Los Angeles Police Chief Charlie Beck stepped up to a microphone Wednesday night to address an angry crowd in a school auditorium in the city’s poor, immigrant Westlake neighborhood. He had called the meeting in hopes of calming tensions and quelling the violent street protests that had erupted after one of his officers shot and killed a knife-wielding man on a nearby street.
That was, Beck wryly acknowledged later, “an unreasonable expectation.”
Before he could get a word in, some in the crowd booed Beck, calling his cops killers and assassins.
The moment was a particularly harsh one for Beck, who several years ago had gone to the same streets as an up-and-coming commanding officer and had won praise from the community for pushing down drug and gang crime. Now, with the neighborhood presenting him with perhaps his thorniest challenge since becoming chief eight months ago, Beck was left with a host of questions: With dozens of officer-involved shootings each year, why had this one caused such backlash? Could more have been done to prevent the upheaval? And what needs to be done to prevent a repeat in the future?
The response to the incident, Beck said in an interview Friday, “is about so much more than just this shooting. Our challenge is to figure that out and to understand what it is really about. We’re still working to peel back those layers.”
He acknowledged that when he was notified in the moments after the shooting Sunday afternoon, he did not anticipate the level of vitriol that would ensue. A few dozen people each year are shot by police in Los Angeles and, in recent years, the incidents have rarely led to widespread turmoil.
This shooting, involving a man armed with a knife who had reportedly been threatening others, who ignored police orders to surrender and then advanced toward the officer, sounded to Beck like one that the community would understand.
“On the face of it, this one seemed pretty straightforward,” he said. “And because of that, I didn’t do things I wish now I had done. You can ask, ‘How would I have known?’ But that’s the point, you never know.”
Beck said he believes the shooting of the man, a day laborer like so many others in the neighborhood, quickly became a flashpoint that brought to the surface much larger issues facing the impoverished community of immigrants from Guatemala and other Central American countries west of downtown L.A., one of the most densely populated areas on the country.
“This community feels disconnected from the city,” he said. “They feel like they don’t have a voice. I think they feel a lot of pressure because of the anti-immigrant sentiment that runs through a very common conversation in America right now.”
Beck noted that Westlake has a highly transitory population, with immigrants from Latin America settling there when they arrive in L.A. only to move into other parts of the city as soon as they can. The eruption of anger and hostility laid bare for Beck the fact that the LAPD has fallen short in maintaining a level of trust and close ties with an ever-evolving population, whose community leaders are often hard to find.

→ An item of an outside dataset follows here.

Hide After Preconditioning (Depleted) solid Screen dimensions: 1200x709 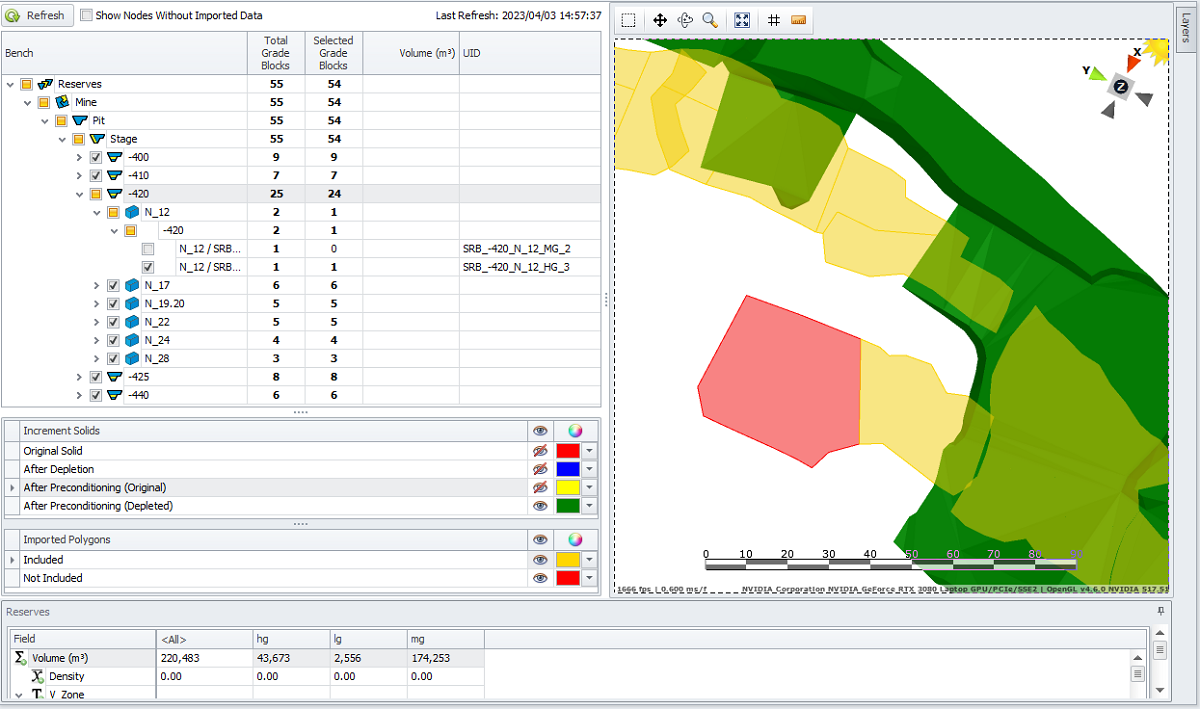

“When there is no identified leadership, no relationship established with the community’s leaders, then the Police Department is ill-prepared or ill-equipped to handle controversial issues. There is nobody who can take our message and who can deliver their message,” he said.
If an early, obvious lesson has emerged out of the last week for Beck, he said, it has been the need to identify such leaders and to begin the long, imperfect process of building relationships that both sides can trust. Beck said he had begun meeting with religious and other community figures and would continue to do so.
In many ways, this is familiar terrain for Beck, who confronted suspicion and
resentment from residents in the area when he took
over command of the Rampart station as a captain in 2002.
By the time he left, he had had success in taking back control of the neighborhood’s MacArthur Park from drug dealers and prostitutes and, in general, had largely remade the department’s image on the streets.
That work, he acknowledged, means little today.
“I guarantee the people from this neighborhood that we should be having discussions with now were not there when I was at Rampart,” he said. “It points to the need to constantly evaluate what’s going on.”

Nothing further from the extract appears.